#makersdozen #trylearnsharerepeat #pests #groundhog
Pests
July 3, 2024
When I express affection for a “pest” animal, I often get one of two replies from people. The first is rage or anger — because they loved something that died in that animal’s hands or jaws. And that is fair.
When you know a thing, when it is personal, you are denied the easy comfort of abstraction. It wounds.
The other is an assumption is that I am starry-eyed or naive. Urban and innocent. And that’s a fair assumption. I do coo over most every living thing I encounter. They are glorious and fascinating.
But my love is not blind. My admiration doesn’t rest on conditions of cuteness. Everything is gross if you look hard enough. Rabbits eat their own cecal poop straight out of their butt. Pigeons barf up milk for their babies. I could go on.
I see a lot of killing and a lot of death here. The snake’s jaw spread wide as it swallows the still living frog. The mourning dove’s egg smashed to the ground, a mostly formed baby bird inside. The phoebe gone, her eggs eaten, perhaps by the flying squirrels. And I find flying squirrel tails strewn around the yard, their own owners devoured.
I’ve seen an adult weasel dive into a chipmunk hole, break the adult’s neck, and clean out the burrow of its kin.
Have you ever seen a baby weasel? I have. It’s adorable. A tiny stumbling puppy with big feet. If its parents don’t kill, it will starve to death. Stand there and watch. None of it, none of it is easy. None of it is simple.
I am not new to predation of my own little food patch either. We’ve been 7 years here so far. I have seen plants I’ve grown from carefully saved seed nipped off or slimily munched or casually tossed out of the ground. Hard work and late nights uprooted. Expensive blueberry bushes tooth-pruned down to the ground. Corn ready to harvest tomorrow, harvested by raccoons tonight.
I live in the company of wild things and they live in the company of me.

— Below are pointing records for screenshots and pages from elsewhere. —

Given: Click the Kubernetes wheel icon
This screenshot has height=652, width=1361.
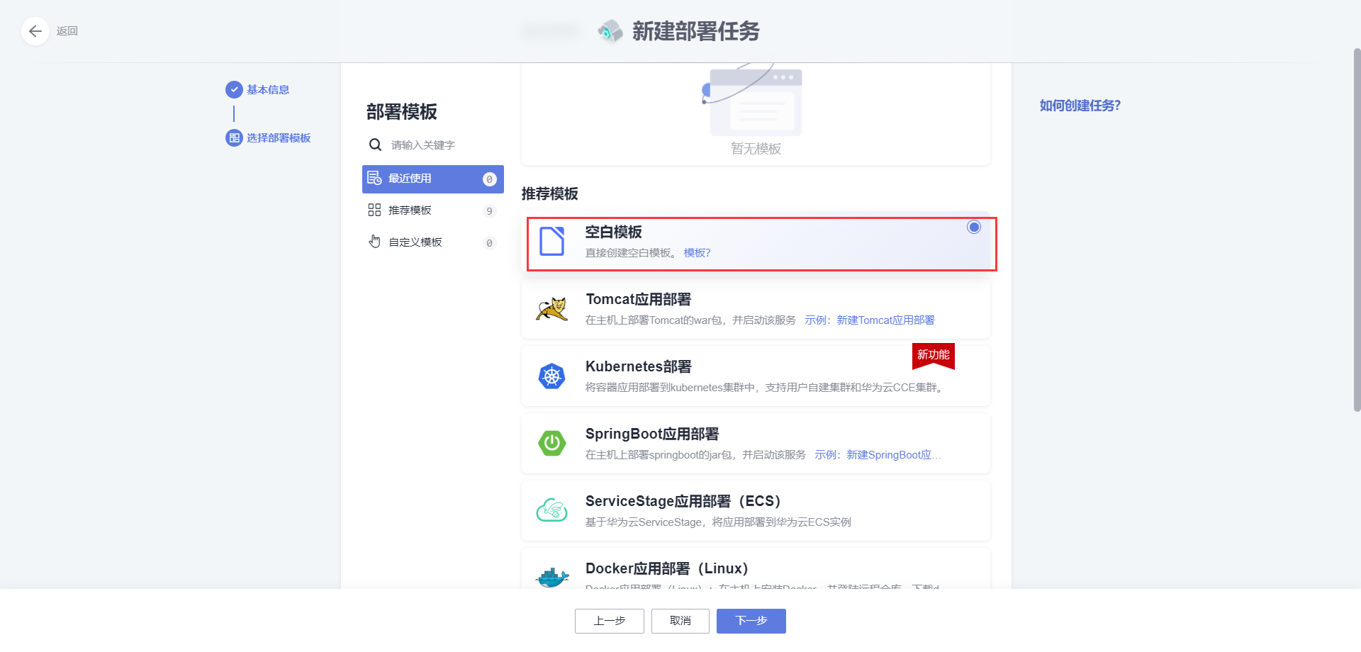Looking at the screenshot, I should click(552, 376).
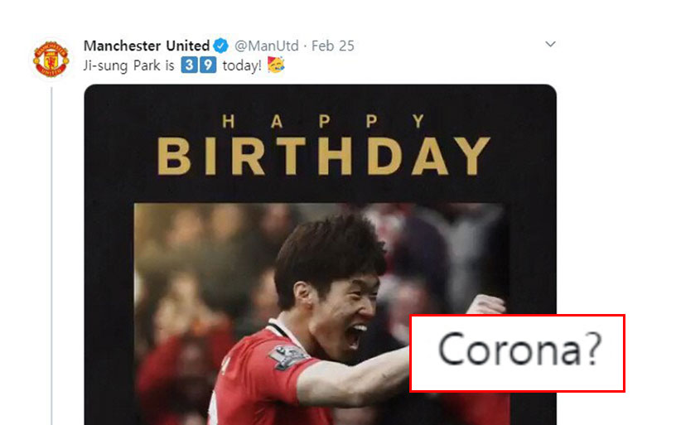Open the black birthday card image
This screenshot has height=425, width=681.
coord(320,254)
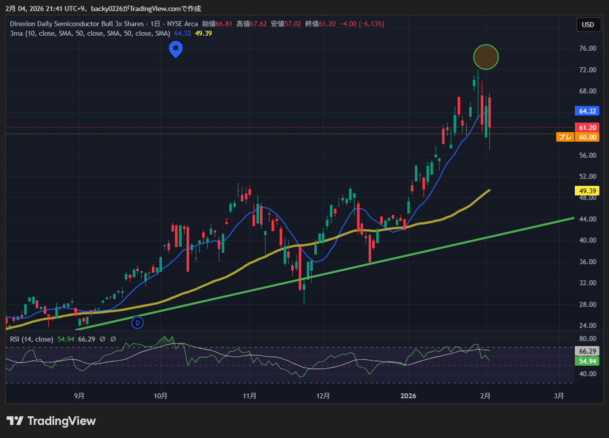The height and width of the screenshot is (438, 609).
Task: Click the Direxion Daily Semiconductor Bull 3x Shares title
Action: click(x=76, y=24)
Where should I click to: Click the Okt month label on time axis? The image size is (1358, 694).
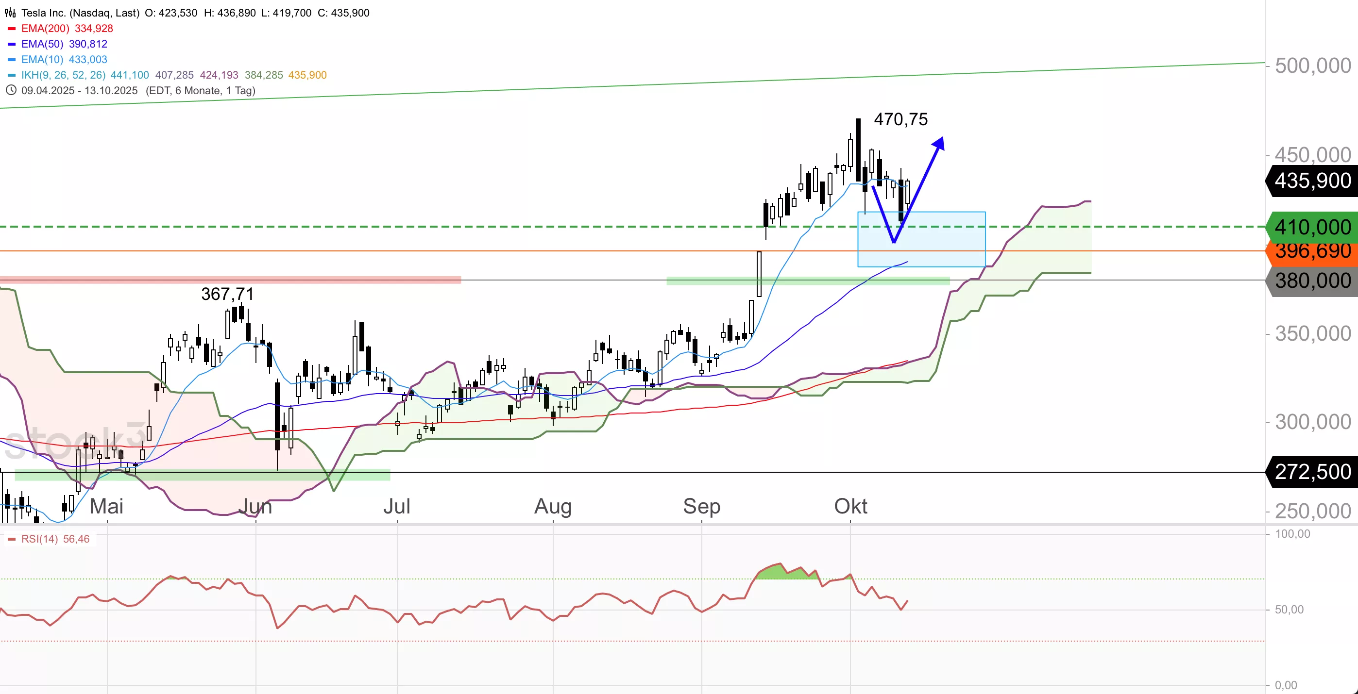[850, 506]
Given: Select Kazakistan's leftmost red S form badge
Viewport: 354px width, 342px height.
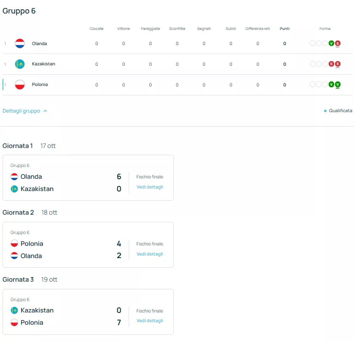Looking at the screenshot, I should pyautogui.click(x=331, y=64).
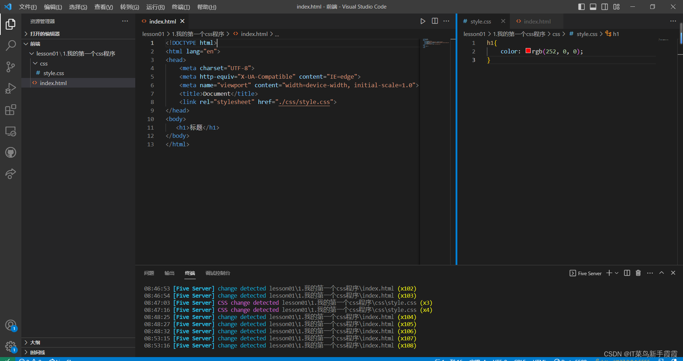The width and height of the screenshot is (683, 361).
Task: Open Run and Debug view
Action: tap(11, 88)
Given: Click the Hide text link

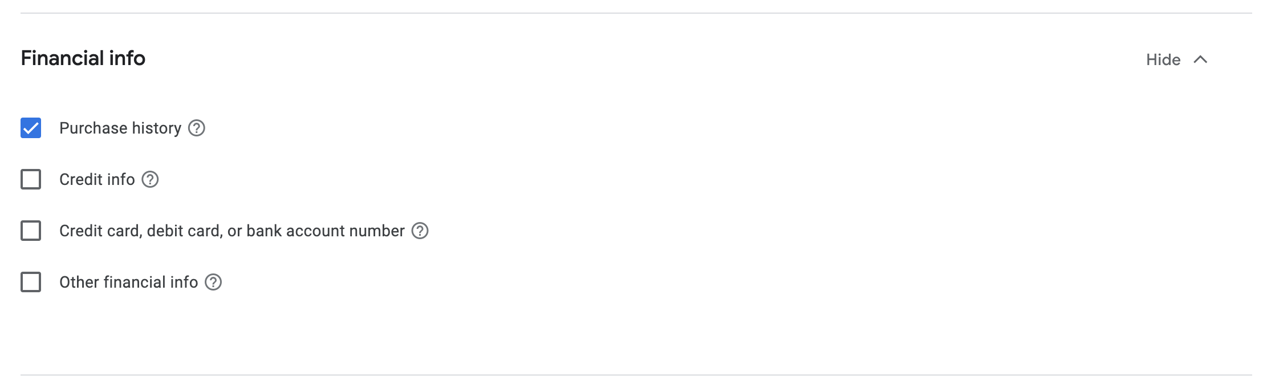Looking at the screenshot, I should pyautogui.click(x=1163, y=59).
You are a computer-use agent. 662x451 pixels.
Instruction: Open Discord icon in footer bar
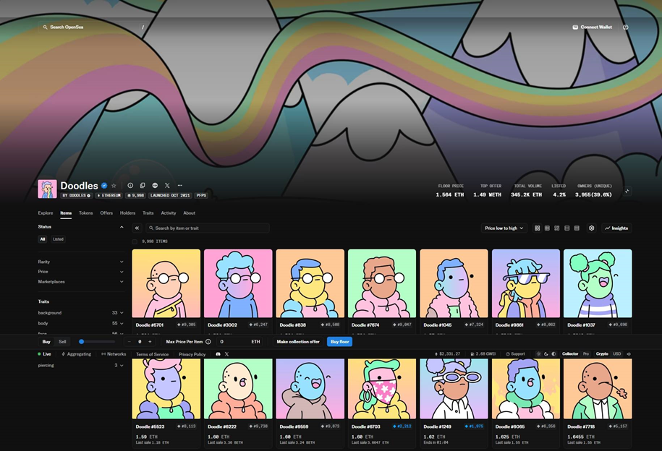pyautogui.click(x=218, y=354)
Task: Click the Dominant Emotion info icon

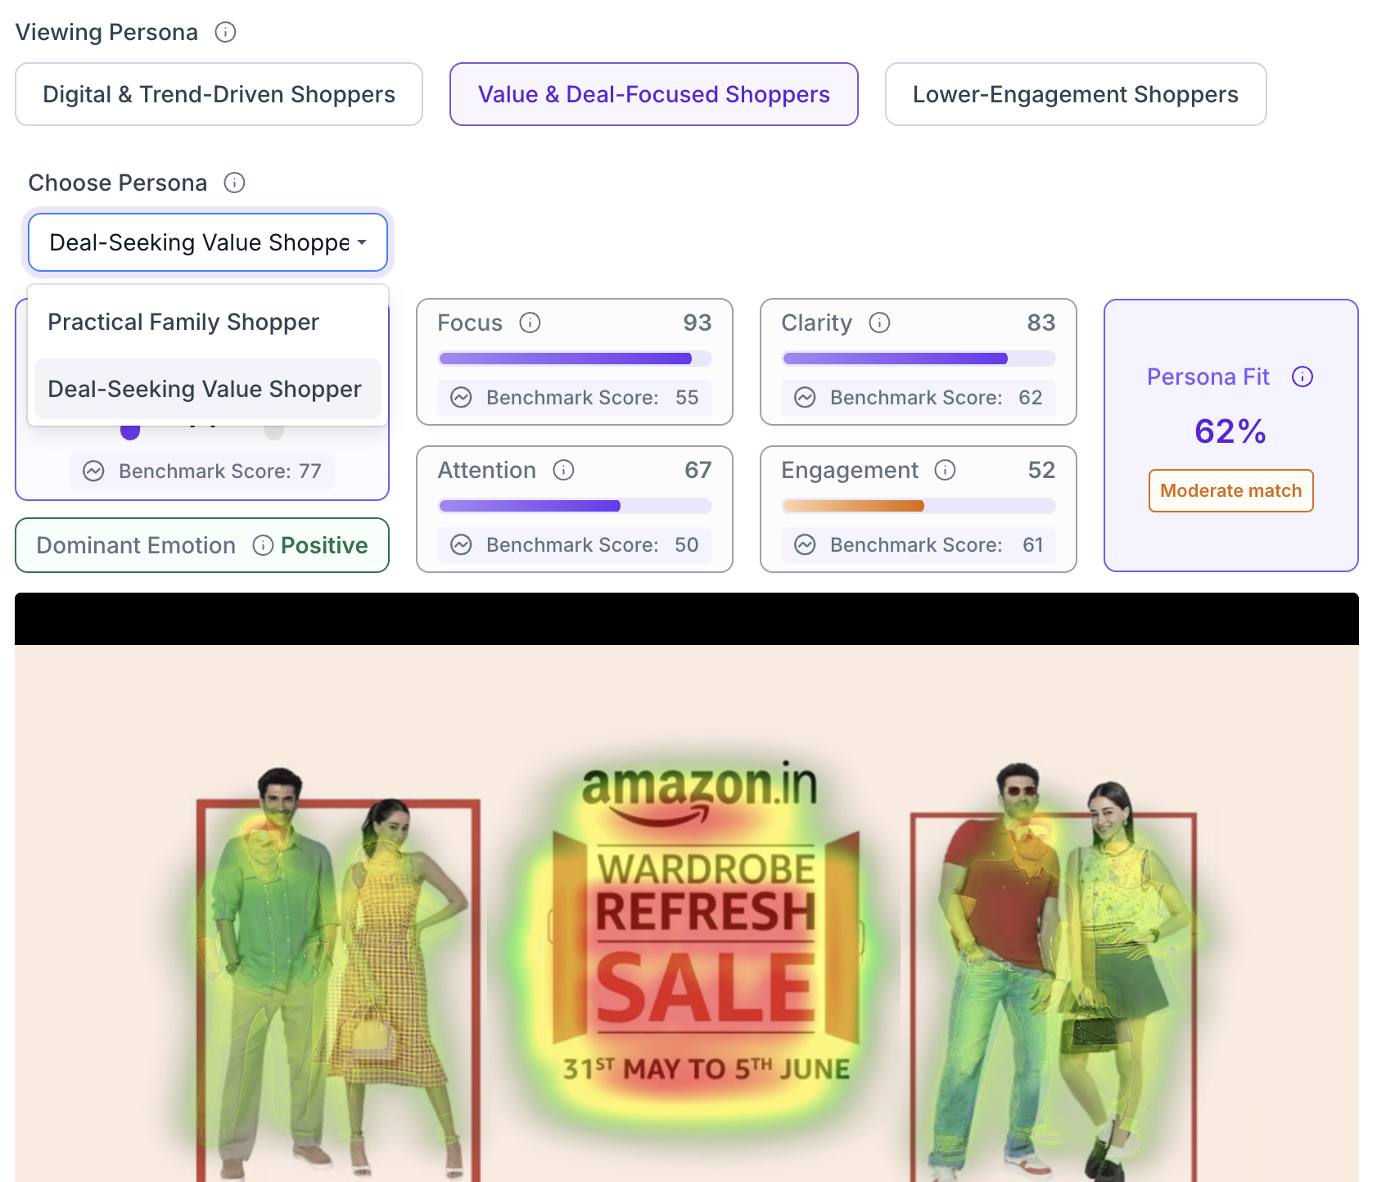Action: click(x=263, y=545)
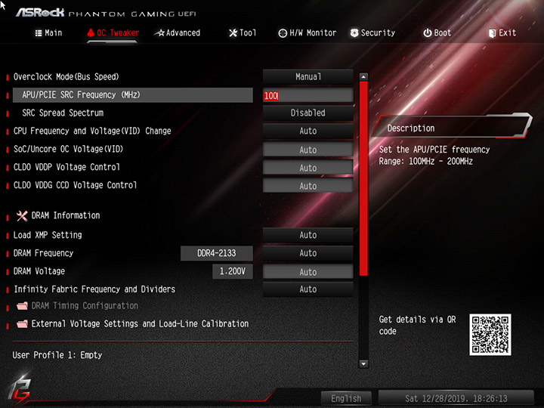Click the English language button
Screen dimensions: 544x408
coord(346,398)
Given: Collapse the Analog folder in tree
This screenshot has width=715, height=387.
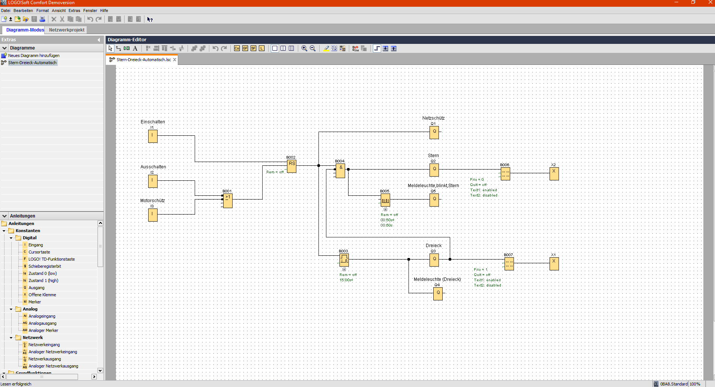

I’ve killed baby frogs and hibernating bees by mowing the yard to keep it tick-safe for us. I’ve driven over a chipmunk, its life ended under my car. I dig up soil webs and chop up habitat. I work to keep my footprint light, but it is not zero.
The parsley I carefully transferred a young swallowtail caterpillar onto has been eaten. Was the swallowtail still there when the groundhog or rabbit came by for dinner? I don’t know. Perhaps a lustrous songbird came and gobbled it long before the groundhog even woke up. I’ve watched as a gorgeous wren with banded plumaged took a vivid green caterpillar and bashed it to death against a post. And then the little bird fed it to its family. Everything lives, everything eats, everything dies.
I do not make a living off my gardens. And critters or no, we don’t grow enough here to sustain us. Farmers have a much harder job and far less room for losses than I do. But even I have my goals and my freezer to fill. Though hate is poor fertilizer. Instead I turn to chicken wire and elevation. Raised beds, resowing, and alternative plantings. Cultivating abundance to tolerate the inevitable losses. Eating something else when needed. We adapt.
There is one animal responsible for daily destruction of habitat on an unprecedented and bone-chilling scale, and it sure ain’t the groundhog. It’s not the groundhog who flies around the planet, knowingly polluting the skies in the name of pleasure. We humans fill the water with waste, and ruin the soil with shortsightedness. We choose to wreck the planet’s resilience, slice its throat open, knife across the jugular. We compromise its future for every other creature that slithers, flutters, flies, walks or crawls — including our own young.
Munching a little parsley doesn’t seem so bad by comparison. The groundhogs are alright by me.